Saturday, August 8, 2009
(Me, before shaving my head and going to bed with my upper torso wrapped in Rogaine and Saran Wrap - just ignore the autograph.)
Word has reached the editorial staff here at Sonnet 116 that Lorenzo Lamas, he of Renegade fame (?), is launching a line of custom motorcycles, leveraging his, um, image from the '90s TV series. (Yeah, based on that show, I went and bought a Yamaha Virago, which sat in my garage for five years, much to the chagrin of the former Mrs.).
(Take that on a road trip, Todd the Blogger)
Now, I don't mean to poke fun [excessively], but, looking at the drawings (not even prototypes), I have to say they're lame. The clean, spare lines of the 'Reno Rocket', above, are æsthetically pleasing, but who in their right mind would want to ride that thing with their tail feathers mere inches from a fat chunk of spinning rubber?
Maybe the line should be called Lorenzo Lâmass Cycles...
This morning I read a tagline stating that Ford was unveiling a 45th Anniversary Mustang - Named for Famed '80s Businessman. OK, a 45th anniversary 'Stang sounds cool, so I clicked on the article, thinking "When did the blue oval start naming car editions for famous businesspeople?"
Well, it seems the "'80s Businessman" is none other than one Lee A. Iacocca, former Chrysler CEO, Statue of Liberty-Ellis Island Foundation Chairman, iconic pitchman, responsible for the acquisition of the Jeep brand and development of the K-cars, diabetes research patron, and former President of Ford Motor Company, and a driving force behind the introduction of the Mustang in 1964 (becoming President of the Ford Division later that year).

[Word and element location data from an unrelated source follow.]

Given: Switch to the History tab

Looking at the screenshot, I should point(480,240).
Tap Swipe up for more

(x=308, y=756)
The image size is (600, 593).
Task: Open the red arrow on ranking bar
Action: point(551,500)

But, from reading the article, you'd never know any of that - he was just some '80s business dude. Current J-school grads wouldn't know Abe Lincoln from Abe Vigoda...
Friday, August 7, 2009
Thursday, August 6, 2009
The first was Eddie Murphy's Imagine That. The boys didn't really want to join us (my daughter and me) for this one, but the show they wanted to see wasn't on in a compatible time slot, so they hung with us. The synopsis is that a divorced father comes to understand the meaning of being involved in his daughter's life. Also starring Thomas Haden Church and Martin Sheen, Murphy casts off the stigma of those awful, gimmicky movies where he plays 14 roles, and gets back to straight-forward acting. Rated PG, I wasn't embarrassed for my daughter, and yet the boys, both teenagers, still enjoyed it.
The next afternoon, we sought respite from the heat and went for the latest release of Night at the Museum - The Smithsonian. I'm normally not much on CGI as I think it often gets in the way of plot, or worse, substitutes for it, but the effects in Night were great, and totally supported the story. Also very family friendly. I don't know if it's less enjoyable if one doesn't have a good grasp of history (I liked Bill and Ted's Excellent Adventure for the same reason), but my daughter fully enjoyed the movie. The boys chose not to join on this one, but afterward, based on their reviews of what they did see, I think they'd have liked ours better.
Tonight I was in the Dollar General and noticed they have Mountain Men on DVD, starring Charlton Heston and Brian Keith (the actor, not the blogger). How cool is that? Moses/NRA Icon and Uncle Bill/Hardcastle in the same movie. Answer: Not cool enough for me to shell out $10 for it. I checked later on Wiki, the movie was made in 1980!